Approach

Adolescent and pre-adolescent depressive disorders are clinical diagnoses, based on a comprehensive diagnostic evaluation of history and presenting symptoms. It is crucial to make an accurate diagnosis, with input from multiple sources including, but not limited to, the child, parents, and school (teachers, counsellors).

Initial concerns about symptoms and signs may be brought to the attention of the physician by the parents, other carers, or by the child or adolescent themselves. Alternatively, the diagnosis may be made following screening. Children and adolescents with risk factors for depressive illness who are seen at primary care settings need to be screened for depressive disorder. Annual universal screening in a primary care setting is recommended for all children aged 12 years and older, even in the absence of specific risk factors, according to US-based guidance.[57] Children who come to a psychiatric facility always need to be screened for depression, because depression is highly comorbid with other psychiatric disorders.

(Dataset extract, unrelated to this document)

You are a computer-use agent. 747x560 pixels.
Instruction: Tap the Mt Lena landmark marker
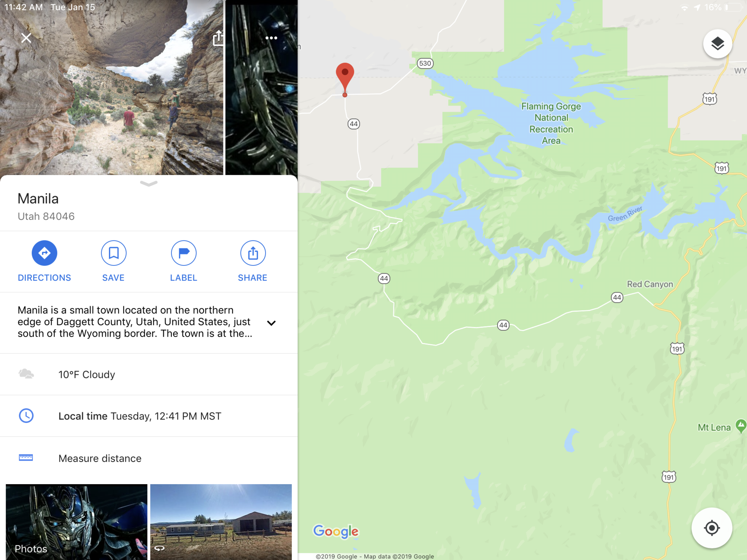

There is no specific test for childhood depression. Hypothyroidism, anaemia, autoimmune diseases, vitamin deficiencies, and infectious mononucleosis could cause symptoms of depression. Depression risk is also increased in inflammatory bowel disease, asthma, and epilepsy, and with use of medications that are depressogenic, including corticosteroids. A baseline full blood count (FBC) with differential and thyroid function test should be performed to exclude medical causes of depression, particularly if other symptoms of these disorders are present, or if the child is at risk for these disorders.